Two-Sided Responsibilities

For trust to thrive, Crowley says teams must be accountable and leaders reliable. Accountable teams deliver commitments, ask for help early, and learn from mistakes. Reliable leaders set clear expectations, act with integrity, empower rather than micro-manage, and back their people publicly. He encourages open discussions about calling out behaviours respectfully—a practice borrowed from elite sports teams where players confront each other constructively after poor performance.

Fix the Problem or Fix the Process

Crowley closes with a pragmatic mantra: “If it happens once, fix the problem. If it keeps happening, fix the process.” When mistakes recur, redesign the system instead of blaming people. As in safety engineering, organisations must close the gap between “work imagined” (policy) and “work done” (reality). Leaders who build trust do more than bond teams—they create systems resilient to human fallibility. Accountability paired with reliability is, to Crowley, the grease that makes productivity frictionless.

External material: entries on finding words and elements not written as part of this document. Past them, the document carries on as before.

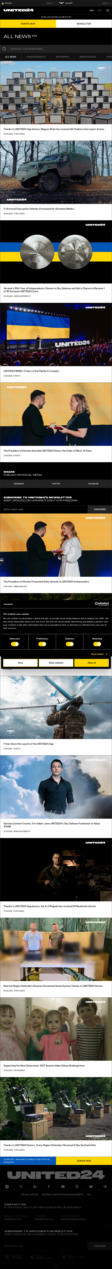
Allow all (92, 663)
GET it (105, 3)
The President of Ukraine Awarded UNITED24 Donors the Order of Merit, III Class (48, 450)
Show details (97, 654)
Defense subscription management (62, 1194)
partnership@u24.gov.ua (73, 1219)
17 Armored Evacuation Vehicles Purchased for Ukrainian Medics (39, 208)
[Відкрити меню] (108, 10)
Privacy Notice (29, 1194)
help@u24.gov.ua (13, 1219)
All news (10, 56)
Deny (20, 663)
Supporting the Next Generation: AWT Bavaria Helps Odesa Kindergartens (44, 1065)
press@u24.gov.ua (44, 1219)
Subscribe (100, 509)
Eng (92, 10)
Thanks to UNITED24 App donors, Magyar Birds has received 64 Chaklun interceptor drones (54, 128)
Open (49, 3)
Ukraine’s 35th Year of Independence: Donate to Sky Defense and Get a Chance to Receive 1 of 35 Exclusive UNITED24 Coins (54, 290)
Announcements (36, 56)
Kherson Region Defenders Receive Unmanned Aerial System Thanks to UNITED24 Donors (53, 985)
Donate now (84, 1160)
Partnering (62, 56)
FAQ (89, 1194)
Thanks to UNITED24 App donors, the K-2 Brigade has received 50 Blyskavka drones (50, 906)
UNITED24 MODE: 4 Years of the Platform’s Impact (31, 370)
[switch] (42, 644)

Practice Respectful Negotiation

In the final act of Lead Smart, Crowley addresses the external interface—how leaders and teams negotiate with others across their organisations. He reframes negotiation not as conflict but as collaboration. “Everything in life is a negotiation,” he writes, “but it should be respectful.” This mindset allows leaders to maintain productivity across boundaries without creating adversarial tension.

Collaborative, Not Adversarial

Crowley’s anecdote about friends negotiating for a better table at a restaurant in Amsterdam illustrates his point. Instead of demands, they used open questions: “What could we do to make this possible?” The result was win/win. In corporate contexts, leaders can mirror this “collaborative negotiation” to handle deadlines, resource constraints, and priorities across teams.

The Urgency Dials

To manage unreasonable deadlines, Crowley recommends visualising “Urgency Dials”—adjustable levers such as deadline, scope, quality, budget, resources, and risk. If time is nonnegotiable, adjust scope or quality instead. He uses the marshmallow story from his earlier chapters to teach delayed gratification: offer others the choice between a short meeting now (a single marshmallow) or a deeper one later (two marshmallows). Negotiation, he insists, is about choice and transparency, not compromise under duress.

Holding the Line

Crowley closes with the metaphor of William Wallace from Braveheart: leaders must hold their line against busyness, disorganisation, and external pressure. Coaching teams to negotiate intelligently protects their time and energy. “They may take our schedules,” he jokes, “but they’ll never take our freedom!” Productive leaders, he argues, are calm defenders of focus amid chaos.

Ultimately, respectful negotiation is the capstone skill for leading smart. It’s the bridge between internal discipline and external collaboration—a way to extend your productivity ethos across the entire organisational ecosystem.